TV is obsessed with the endless NaMo-RaGa tournament, and more taken with the former than the latter. It’s been like that from Modi’s speech at the Shri Ram College of Commerce in February, where the media, in a deep hypnotic spell, transmogrified a student body address into a campaign kickoff. And it’s turning into a regular mania now. Yesterday, ABP TV provided a ball-by-ball commentary of Modi and Rajnath Singh’s rally at Jhansi. Even before he arrived, the ticker was counting down: Narendra Modi will be here soon, Rajnath to speak in 10 minutes, and more in that vein. With the media providing so much promotional space, who needs a campaign?
It takes something fairly momentous to divert the camera from this free show. This week, sadly, it was the passing of Manna Dey. Earlier, a cyclone and the gold rush in Unnao had performed this public service. Speaking of which, I am compelled to abandon my earlier stand on Shobhan Sarkar, the babaji whose gilded dream is turning into a nightmare with cases being filed against him. While he should not have promoted superstition and wasted the time and resources of the government and hapless archaeologists, a man who can rattle Modi, the media’s candidate, by using the media itself, will bear watching.

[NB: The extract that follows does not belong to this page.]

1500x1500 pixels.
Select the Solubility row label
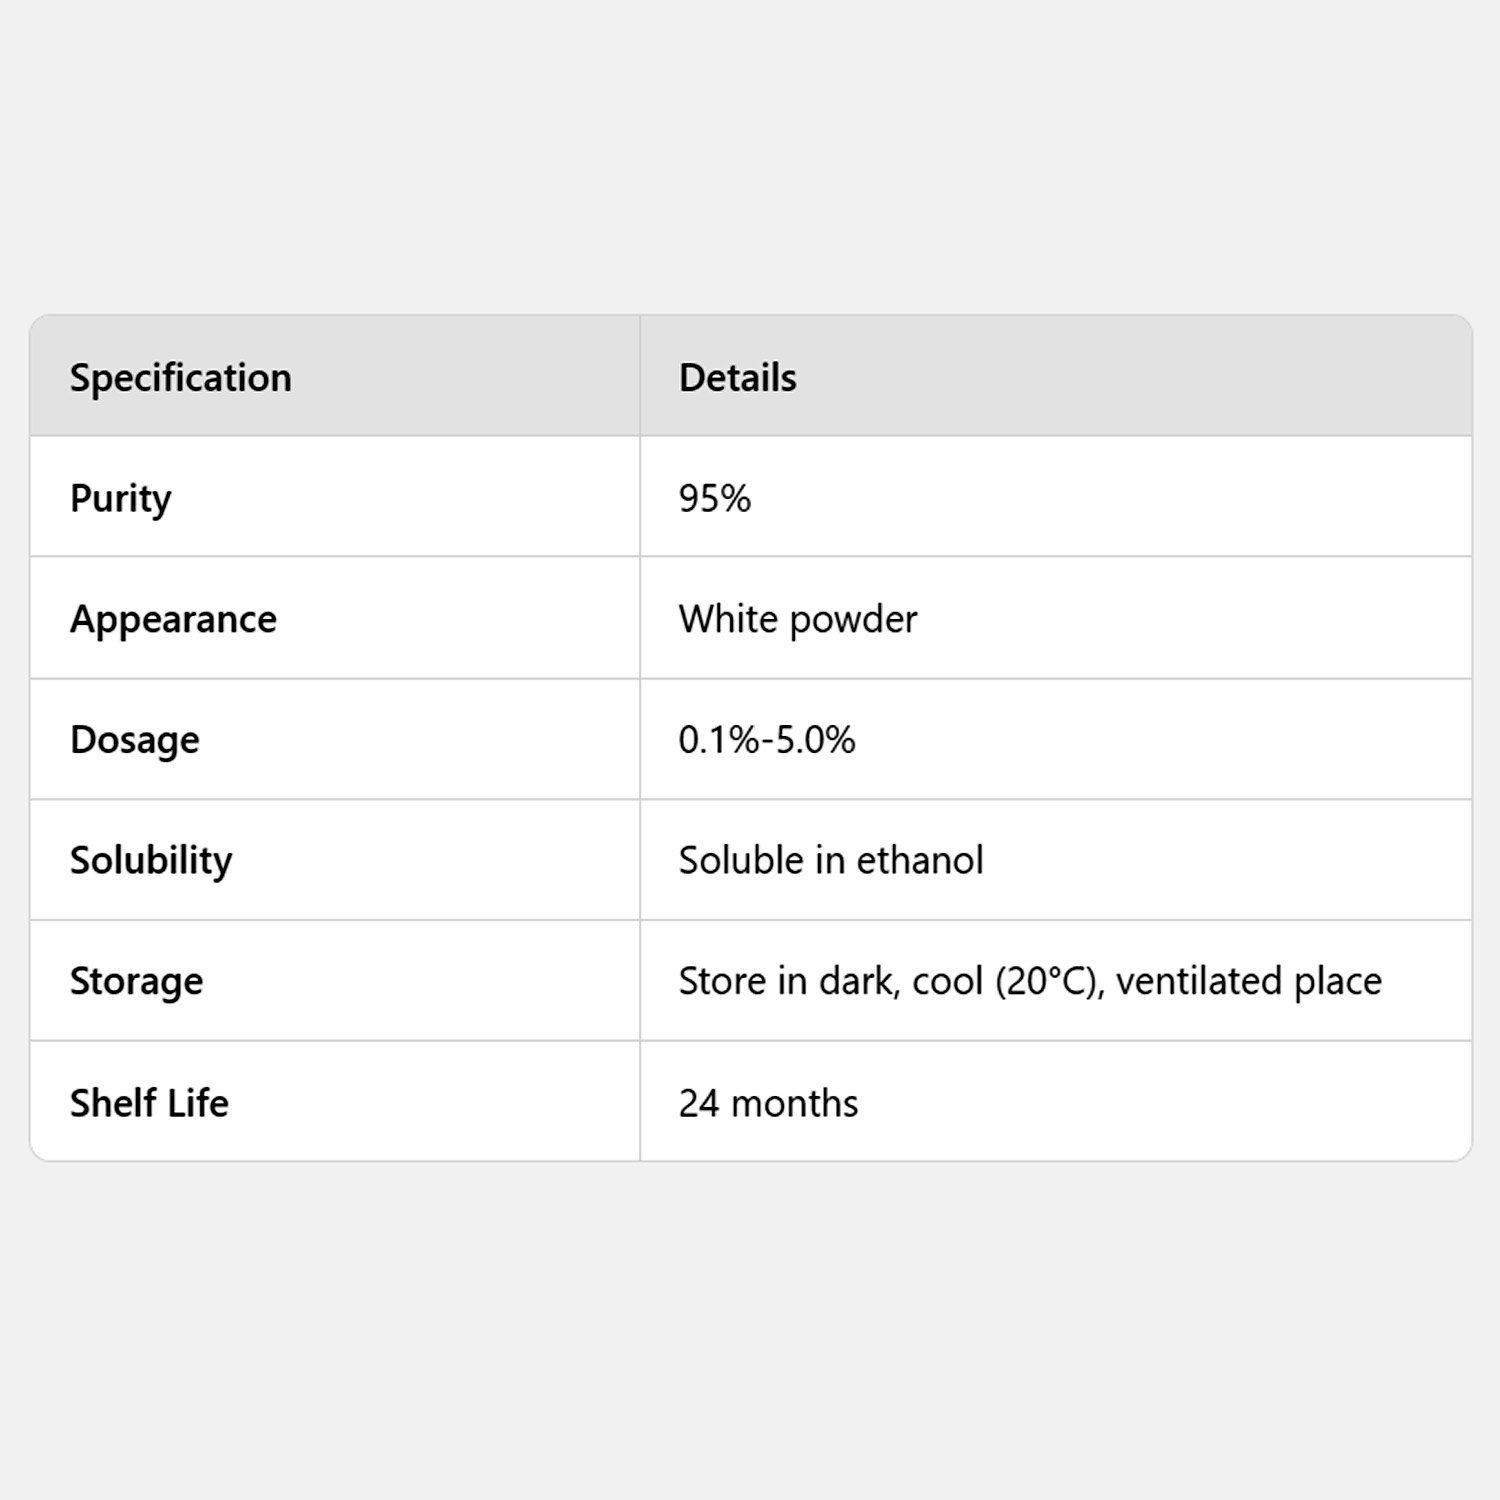pyautogui.click(x=151, y=861)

And, of course, there was the elephant in the room which the privately owned channels studiously ignored. It was left to Rajya Sabha TV to tell the world about the media story which was setting Twitter afire the change of guard at The Hindu as the Kasturi family resumed control, abruptly terminating a 20-month experiment with professional journalistic management. RSTV’s Big Picture had four media professionals on the panel S Nihal Singh, Rahul Dev, Paranjoy Guha Thakurta and Dilip Cherian. While RSTV is charting an interesting independent course, neither boringly sarkari nor obnoxiously shrill like privately owned channels, it often drops a clue to let you know that finally, it is government. In this case, each panellist had his professional description preceded by the words “senior” or “veteran”. Words which became irrelevant about the time when Zanjeer, Nixon and The Dark Side of the Moon were big hits.